Wie das von Landräten, Oberbürgermeistern bis hin zu den ehrenamtlichen Bürgermeistern bewertet wird, zeigen die unzähligen Briefe, Resolutionen und Entschließungsanträge von Kreistagen, Stadt- und Gemeinderäten. Quer über alle Parteigrenzen hinweg wird dieser Haushalt in der Luft zerrissen; ein Nachdenken, Veränderungen herbeiführen - halbherzig oder gar nicht, meine Damen und Herren. Und dabei ist das Ganze sogar noch steigerungsfähig.

Die Art und Weise des Entstehens und des Umgangs mit dem Haushaltsbegleitgesetz während der Haushaltsberatung ist synonym für die Abgehobenheit Ihrer Regierungspraxis. Ich bin der Meinung, das ganze Land soll hören, wie das abgelaufen ist.
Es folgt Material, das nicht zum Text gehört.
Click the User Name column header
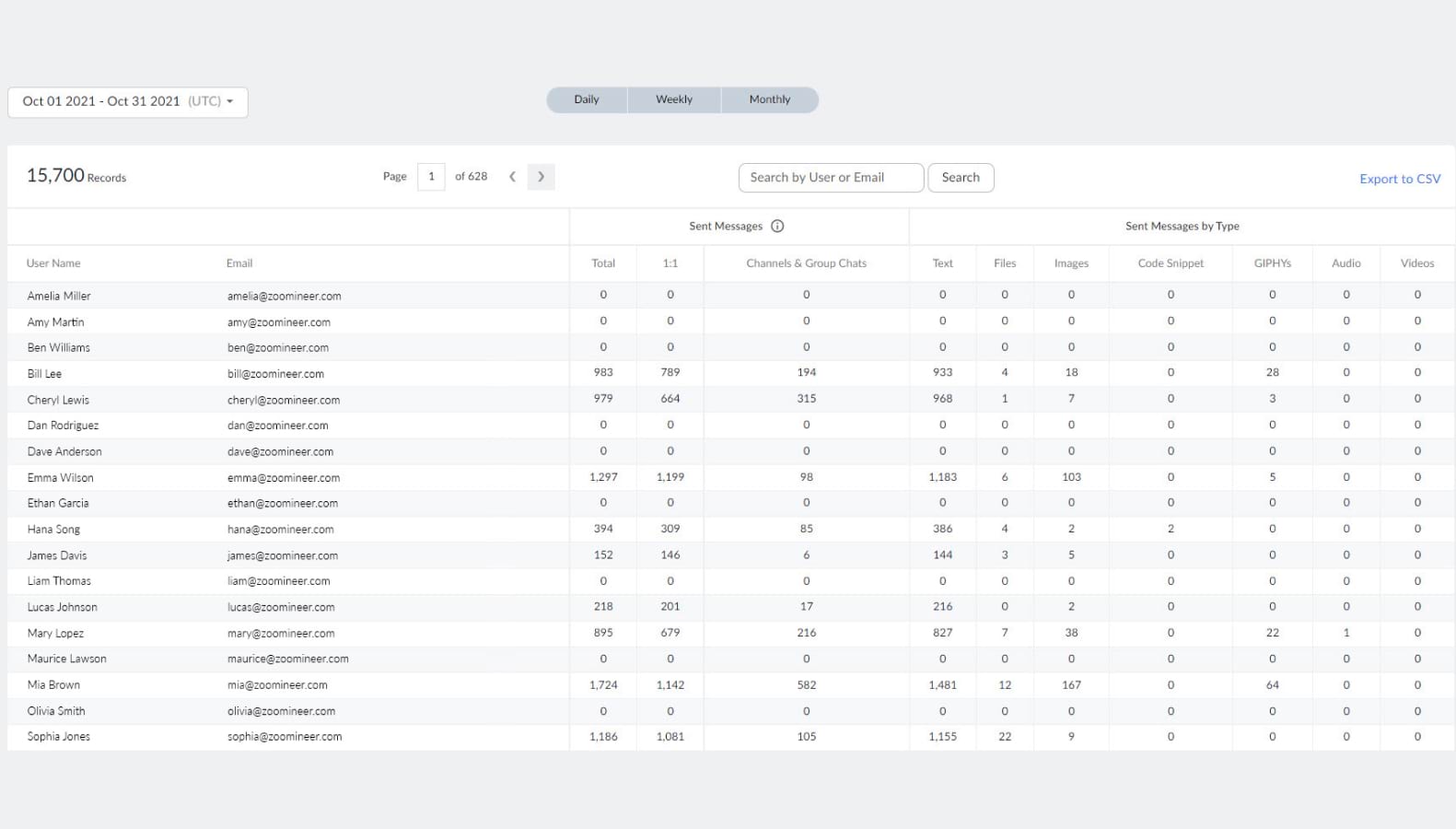The height and width of the screenshot is (829, 1456). pos(53,263)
Sie bügeln im Landtag einen Antrag der Opposition mit Ihrer Mehrheit ab, der eine Beratung der einzelnen Artikel entsprechend ihrer fachlichen Zugehörigkeit zu den Ausschüssen vorsah. Begründung: Das könne man im Haushalts- und Finanzausschuss tun, da hat ja jeder Rederecht. In der Zwischenzeit geistern durch die Presse die verschiedensten Reparaturvorschläge der

eigenen Leute, weil man hier und da dem öffentlichen Druck nicht mehr standgehalten hat. Übrigens Respekt den Mitgliedern Ihrer Fraktion, die sich das getraut haben.
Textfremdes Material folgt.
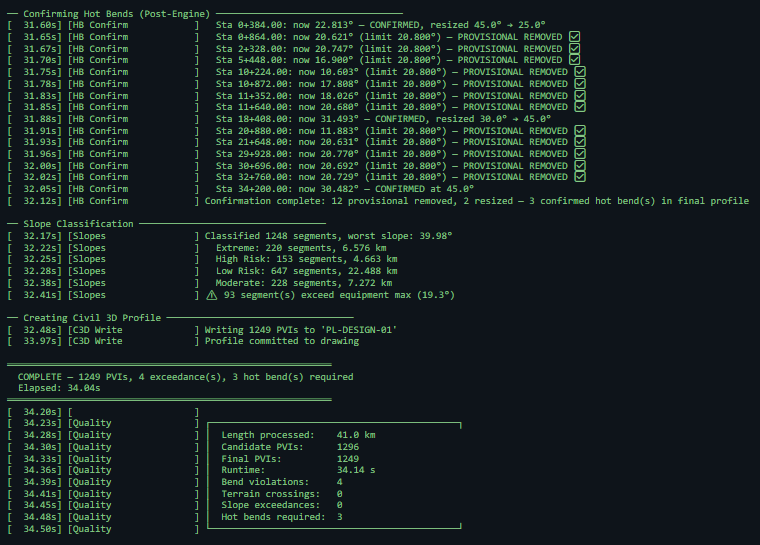Click the checkbox beside Sta 10+872.00 entry
The image size is (760, 545).
point(580,84)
(Beifall Abg. Schemmel, SPD)

Dann kommt in der Anhörungsphase die bewusste Ausschuss-Sitzung zum Begleitgesetz und wir werden mit der Offerte überrascht: Diskutiert wird darüber jetzt nicht, denn man war sich in der eigenen Fraktion immer noch nicht einig. Die an die Presse lancierten Änderungen lagen noch nicht einmal als Anträge vor, man habe ja noch die abschließende Ausschuss-Sitzung. Und selbst da hat man uns nunmehr mit den "Neuerungen" konfrontiert und als die Diskussion begann unangenehm zu werden, wurde sie mit Mehrheit beendet. So läuft das in unserem Land, meine Damen und Herren.

(Beifall bei der PDS, SPD)

Am Beispiel der Kürzungen der Kindergartenzuschüsse lässt sich gut und exemplarisch das Trauerspiel um das Haushaltsbegleitgesetz schildern. 17 Mio. DM werden in diesem Bereich gekürzt, Änderungen des Kita-Gesetzes bei den Standards inklusive. Die entstehende Protestwelle hatten Sie in dieser Breite wohl nicht einkalkuliert. Und als die Absetzbewegungen innerhalb Ihrer eigenen Fraktion unkontrollierbar wurden, richteten Sie schnell eine Arbeitsgruppe ein. Dem aufmerksamen Beobachter hätte gleich auffallen müssen, dass Vorsitzender dieser Gruppe ausgerechnet ein Haushälter war. Es ging in dieser Arbeitsgruppe von Anfang an nicht um die Suche, wie man den Familien Belastungen ersparen könnte, sondern lediglich darum, wie die CDU in dieser unsäglichen Geschichte das Gesicht wahren konnte. Was dann herausgekommen ist, macht das Ganze noch viel schlimmer als vorher. Weil eine zwangsläufige Erhöhung der Elternbeiträge nicht mehr wegzudiskutieren war, die Kommunen ohnehin neu kalkulieren mussten angesichts der Senkung der Kita-Zuschüsse und sinkender Schlüsselzuweisungen, sie also zwangsläufig an die Obergrenzen ihrer Satzungen gehen müssen, hat man ihnen nun den schwarzen Peter ganz allein zugeschoben.

(Beifall bei der PDS, SPD)

Jetzt soll es überhaupt keine Kostendeckelung der Elternbeiträge mehr geben, aber die Kürzungen, die bleiben. So etwas wird dann noch als Erfolg verkauft. Das ist ein Schlag ins Gesicht all derer, die mit ihrer Unterschrift die CDU an ihre Wahlversprechen erinnern wollten. Es ist aber auch ein Schlag ins Gesicht unserer Kommunalpolitiker, weil letztendlich dort die Verantwortung für die Haushaltskürzungen abgeladen wird.